§ **DATA SECTION**:
== Segment start ==

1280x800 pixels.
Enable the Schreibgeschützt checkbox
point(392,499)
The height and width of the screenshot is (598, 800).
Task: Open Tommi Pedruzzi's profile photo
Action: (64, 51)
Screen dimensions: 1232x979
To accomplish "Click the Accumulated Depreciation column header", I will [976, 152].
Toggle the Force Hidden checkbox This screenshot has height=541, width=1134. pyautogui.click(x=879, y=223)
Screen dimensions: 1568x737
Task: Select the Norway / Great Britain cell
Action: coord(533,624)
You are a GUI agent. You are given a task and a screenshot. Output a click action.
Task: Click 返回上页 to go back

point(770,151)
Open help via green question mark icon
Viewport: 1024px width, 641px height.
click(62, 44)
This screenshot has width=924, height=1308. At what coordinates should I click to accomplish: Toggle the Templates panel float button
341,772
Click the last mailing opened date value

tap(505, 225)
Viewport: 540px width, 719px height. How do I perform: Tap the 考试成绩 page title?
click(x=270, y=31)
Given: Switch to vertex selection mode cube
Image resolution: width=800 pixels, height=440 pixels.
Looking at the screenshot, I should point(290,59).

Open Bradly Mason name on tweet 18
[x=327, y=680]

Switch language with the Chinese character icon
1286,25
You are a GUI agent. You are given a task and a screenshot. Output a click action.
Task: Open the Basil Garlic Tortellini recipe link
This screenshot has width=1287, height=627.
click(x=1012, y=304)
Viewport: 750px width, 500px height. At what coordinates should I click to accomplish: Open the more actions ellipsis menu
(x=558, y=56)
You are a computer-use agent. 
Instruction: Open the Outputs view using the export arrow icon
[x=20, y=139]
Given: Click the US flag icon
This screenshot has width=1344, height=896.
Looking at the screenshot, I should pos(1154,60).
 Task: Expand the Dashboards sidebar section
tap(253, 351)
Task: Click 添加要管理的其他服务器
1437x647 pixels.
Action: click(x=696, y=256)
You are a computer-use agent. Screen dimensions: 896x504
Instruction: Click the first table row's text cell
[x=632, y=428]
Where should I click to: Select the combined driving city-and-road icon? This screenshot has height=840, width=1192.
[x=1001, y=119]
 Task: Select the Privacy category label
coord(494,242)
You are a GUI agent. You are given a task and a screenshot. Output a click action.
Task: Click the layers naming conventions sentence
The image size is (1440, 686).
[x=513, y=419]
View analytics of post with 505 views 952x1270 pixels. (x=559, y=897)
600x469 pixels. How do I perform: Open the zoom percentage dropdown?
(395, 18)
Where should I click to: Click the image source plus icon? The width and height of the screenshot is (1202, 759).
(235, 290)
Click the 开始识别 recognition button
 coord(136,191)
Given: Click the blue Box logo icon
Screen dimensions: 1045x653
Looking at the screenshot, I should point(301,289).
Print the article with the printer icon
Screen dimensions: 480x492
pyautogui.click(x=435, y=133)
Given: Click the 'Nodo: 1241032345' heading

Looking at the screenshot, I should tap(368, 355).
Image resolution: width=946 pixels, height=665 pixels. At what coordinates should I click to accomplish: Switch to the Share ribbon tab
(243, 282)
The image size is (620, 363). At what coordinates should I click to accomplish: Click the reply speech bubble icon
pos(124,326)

== Segment end ==

§ **DESCRIPTION OF THE TASK**:
All of the data above should be transcribed exactly.

§ **ANSWER TO THE PROBLEM**:
1280x800 pixels.
Enable the Schreibgeschützt checkbox
point(392,499)
The height and width of the screenshot is (598, 800).
Task: Open Tommi Pedruzzi's profile photo
Action: (64, 51)
Screen dimensions: 1232x979
To accomplish "Click the Accumulated Depreciation column header", I will [976, 152].
Toggle the Force Hidden checkbox This screenshot has height=541, width=1134. pyautogui.click(x=879, y=223)
Screen dimensions: 1568x737
Task: Select the Norway / Great Britain cell
Action: coord(533,624)
You are a GUI agent. You are given a task and a screenshot. Output a click action.
Task: Click 返回上页 to go back

point(770,151)
Open help via green question mark icon
Viewport: 1024px width, 641px height.
click(62, 44)
This screenshot has width=924, height=1308. At what coordinates should I click to accomplish: Toggle the Templates panel float button
341,772
Click the last mailing opened date value

tap(505, 225)
Viewport: 540px width, 719px height. How do I perform: Tap the 考试成绩 page title?
click(x=270, y=31)
Given: Switch to vertex selection mode cube
Image resolution: width=800 pixels, height=440 pixels.
Looking at the screenshot, I should point(290,59).

Open Bradly Mason name on tweet 18
[x=327, y=680]

Switch language with the Chinese character icon
1286,25
You are a GUI agent. You are given a task and a screenshot. Output a click action.
Task: Open the Basil Garlic Tortellini recipe link
This screenshot has width=1287, height=627.
click(x=1012, y=304)
Viewport: 750px width, 500px height. At what coordinates should I click to accomplish: Open the more actions ellipsis menu
(x=558, y=56)
You are a computer-use agent. 
Instruction: Open the Outputs view using the export arrow icon
[x=20, y=139]
Given: Click the US flag icon
This screenshot has width=1344, height=896.
Looking at the screenshot, I should pos(1154,60).
 Task: Expand the Dashboards sidebar section
tap(253, 351)
Task: Click 添加要管理的其他服务器
1437x647 pixels.
Action: click(x=696, y=256)
You are a computer-use agent. Screen dimensions: 896x504
Instruction: Click the first table row's text cell
[x=632, y=428]
Where should I click to: Select the combined driving city-and-road icon? This screenshot has height=840, width=1192.
[x=1001, y=119]
 Task: Select the Privacy category label
coord(494,242)
You are a GUI agent. You are given a task and a screenshot. Output a click action.
Task: Click the layers naming conventions sentence
The image size is (1440, 686).
[x=513, y=419]
View analytics of post with 505 views 952x1270 pixels. (x=559, y=897)
600x469 pixels. How do I perform: Open the zoom percentage dropdown?
(395, 18)
Where should I click to: Click the image source plus icon? The width and height of the screenshot is (1202, 759).
(235, 290)
Click the 开始识别 recognition button
 coord(136,191)
Given: Click the blue Box logo icon
Screen dimensions: 1045x653
Looking at the screenshot, I should point(301,289).
Print the article with the printer icon
Screen dimensions: 480x492
pyautogui.click(x=435, y=133)
Given: Click the 'Nodo: 1241032345' heading

Looking at the screenshot, I should tap(368, 355).
Image resolution: width=946 pixels, height=665 pixels. At what coordinates should I click to accomplish: Switch to the Share ribbon tab
(243, 282)
The image size is (620, 363). At what coordinates should I click to accomplish: Click the reply speech bubble icon
pos(124,326)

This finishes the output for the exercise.